La hausse de 300 % des frais applicables aux Authorised Companies continue d’alimenter le débat au sein du secteur des services financiers. Alors que plusieurs observateurs estiment que cette mesure pourrait réduire l’attractivité de Maurice comme centre financier international, la Financial Services Commission (FSC) affirme qu’il s’agit d’un réalignement nécessaire pour préserver la compétitivité du pays.

Entrée en vigueur le 1er juillet 2026, la nouvelle grille tarifaire prévoit que les frais gouvernementaux annuels passent de 350 dollars américains à 1 400 dollars américains, tandis que les frais de traitement augmentent de 150 à 600 dollars américains. Les Authorised Companies, utilisées principalement pour des activités commerciales et d’investissement à l’international, sont les principales concernées.

La hausse des frais a également ravivé la concurrence entre les centres financiers internationaux. Aux Seychelles, un opérateur spécialisé dans les services aux entreprises propose désormais aux Authorised Companies enregistrées à Maurice de transférer leur domicile vers cette juridiction, en mettant en avant un environnement moins coûteux. Cette démarche met en lumière la pression concurrentielle à laquelle fait face le secteur du Global Business mauricien.

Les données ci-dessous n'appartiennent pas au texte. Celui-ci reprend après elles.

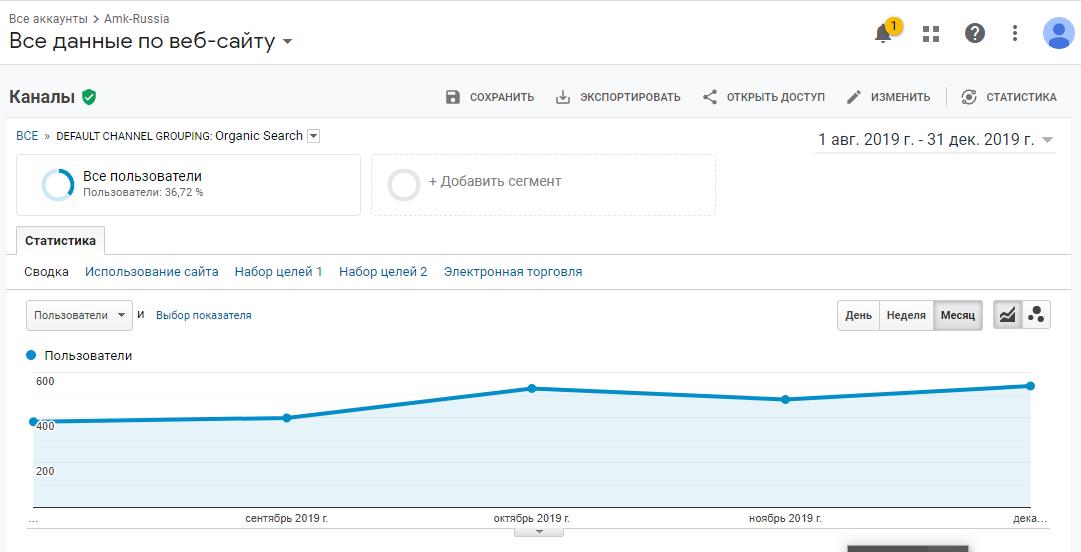Switch to motion chart view

pyautogui.click(x=1036, y=315)
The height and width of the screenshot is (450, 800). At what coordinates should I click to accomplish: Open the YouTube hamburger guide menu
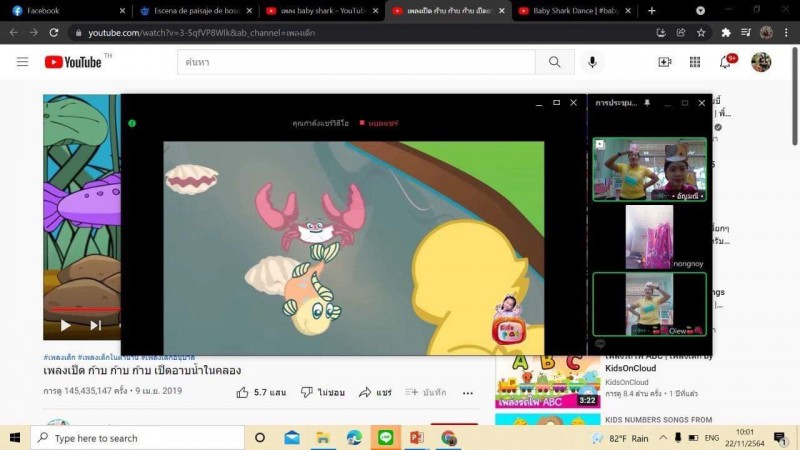pos(22,62)
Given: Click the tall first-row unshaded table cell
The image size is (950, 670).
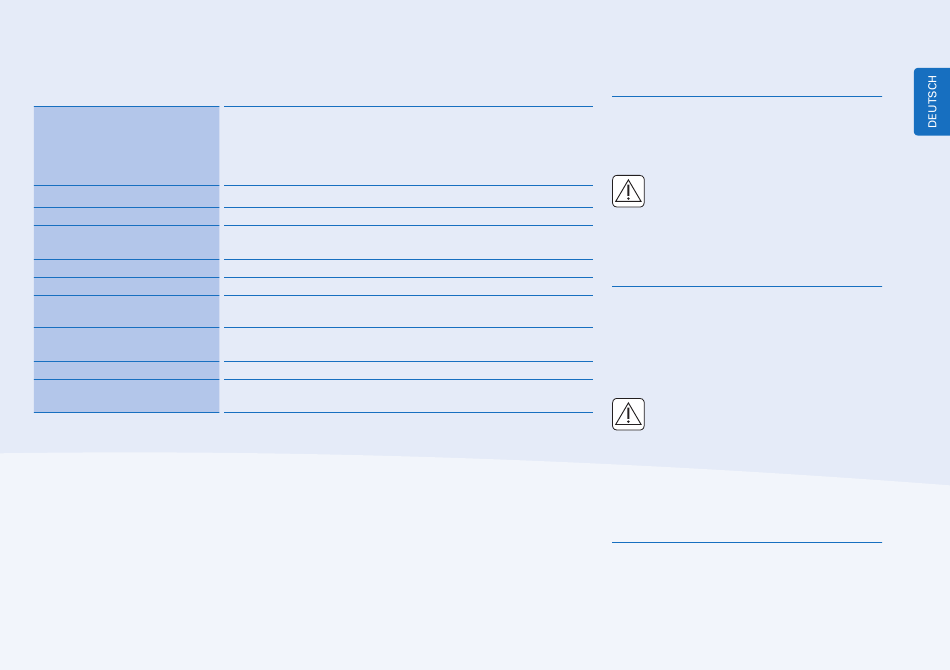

Face aux inquiétudes exprimées dans le secteur, la FSC a publié un communiqué le 10 juillet, dans lequel elle reconnaît les préoccupations liées à la compétitivité et aux coûts d’exploitation, tout en estimant que cette réforme est indispensable pour maintenir Maurice comme un centre financier international transparent, sûr et robuste.

Le régulateur souligne que cette révision des frais découle d’une mesure budgétaire 2025-2026 et s’inscrit dans la stratégie économique du gouvernement visant à moderniser le cadre réglementaire du secteur financier.

La commission fait également valoir que les frais de traitement n’avaient pas été révisés depuis 2008, tandis que les frais annuels remontaient à 2019. Durant cette période, elle affirme avoir absorbé la hausse des coûts liée à l’inflation, aux nouvelles exigences internationales de conformité et au renforcement des missions de supervision. Selon elle, la nouvelle grille tarifaire constitue donc un réalignement structurel plutôt qu’une augmentation arbitraire.

S’agissant plus particulièrement des Authorised Companies, la FSC explique que ces entités présentent un profil de risque plus élevé en raison de leurs activités transfrontalières, nécessitant une supervision plus intensive et le respect des normes internationales, notamment celles du Financial Action Task Force (FATF).

Tout en défendant cette réforme, la commission insiste sur le fait que Maurice ne cherche pas à concurrencer les autres juridictions uniquement par des coûts réduits. Elle estime que les principaux atouts du pays demeurent la qualité de son cadre réglementaire, l’État de droit, la bonne gouvernance et sa réputation internationale, affirmant que le centre financier mauricien reste compétitif malgré cette hausse des frais.